Under every state’s ethics rules, lawyers not licensed there may temporarily provide legal advice under certain conditions, but normally may not establish a “systematic and continuous” presence there without violating criminal statutes. Some states punish such UPL violations as felonies. What impact do these scenarios have on privilege protection?
In Knaack v. Allied World Specialty Insurance Co., No. 2:23-cv-01679-BJR, 2024 U.S. Dist. LEXIS 114717 (W.D. Wash. June 28, 2024), plaintiffs sued a rehabilitation facility for sexual harassment — which the facility settled by assigning to plaintiffs its coverage claims against its insurer Allied for denying coverage.
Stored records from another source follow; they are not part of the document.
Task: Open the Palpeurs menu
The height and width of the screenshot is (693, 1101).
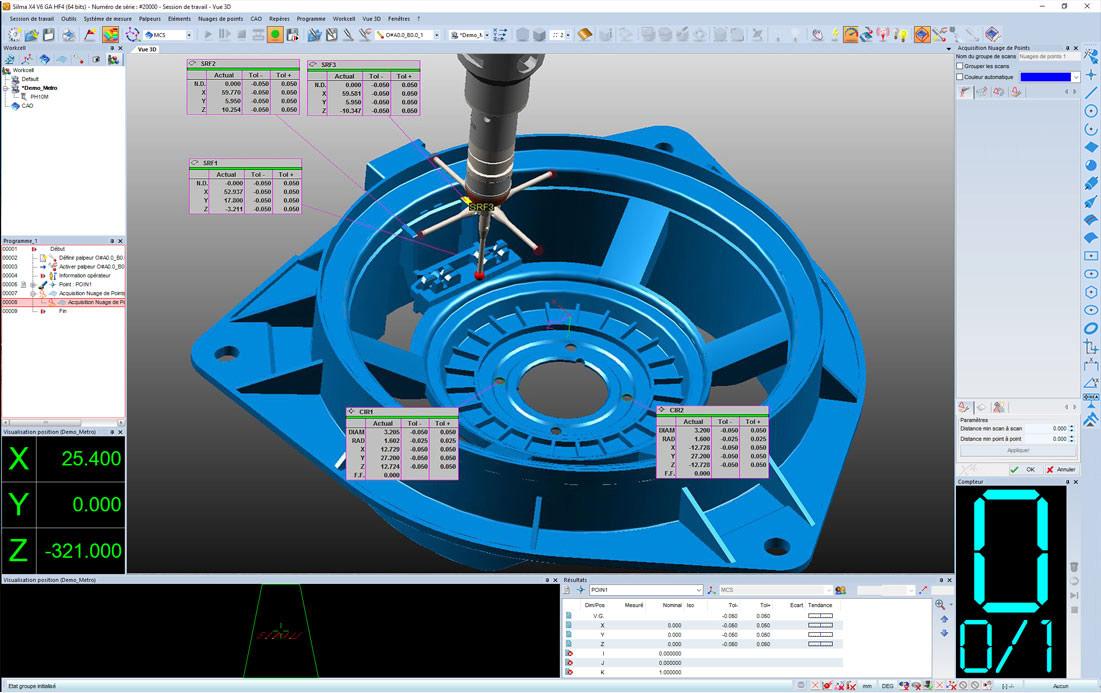Action: [150, 19]
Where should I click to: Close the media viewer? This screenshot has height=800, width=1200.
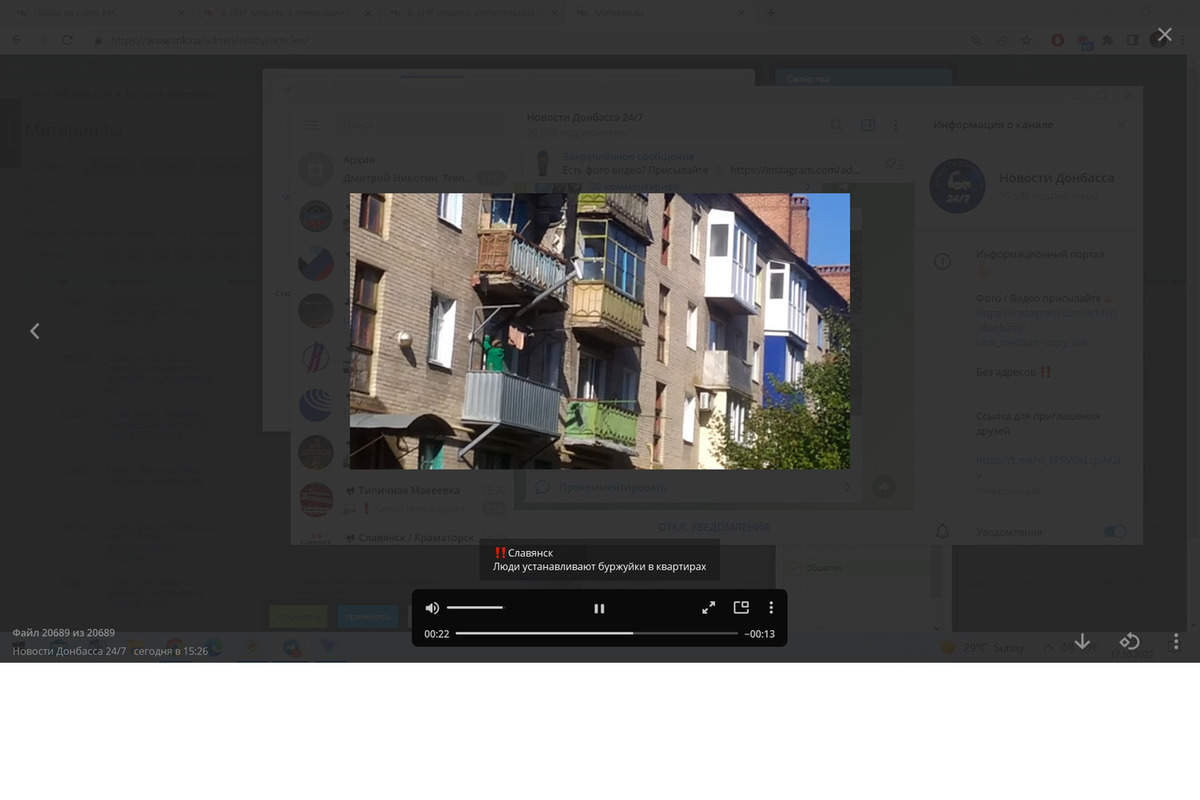pos(1164,35)
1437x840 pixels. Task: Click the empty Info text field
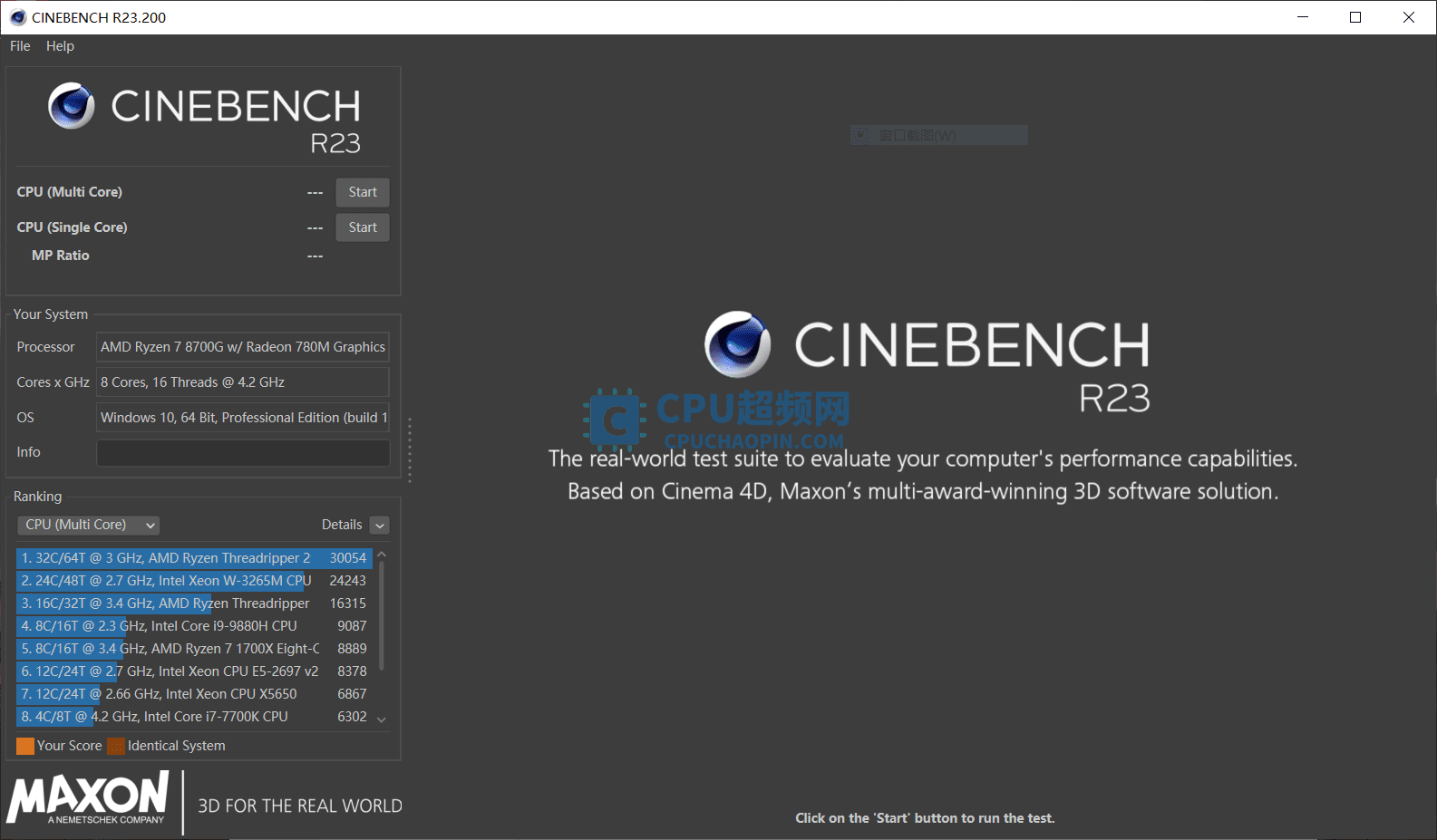(243, 452)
Plaintiffs sought communications between Allied and its lawyers, arguing that privilege protection was unavailable because “Allied hired attorneys who were not licensed in Washington to advise it on Washington law.” Id. at *10. The court bluntly rejected plaintiffs’ argument as frivolous and “so distorted as to merit sanctions.” Id.
In this case, the lawyers were only temporarily practicing in Washington, which was clearly acceptable under that state’s ethics rules. But courts’ deliberate disassociation between UPL/MJP issues and privilege protection is so strong that all or most courts would even protect as privileged someone’s communications with a nonlawyer imposter whom the client reasonably believed was a lawyer.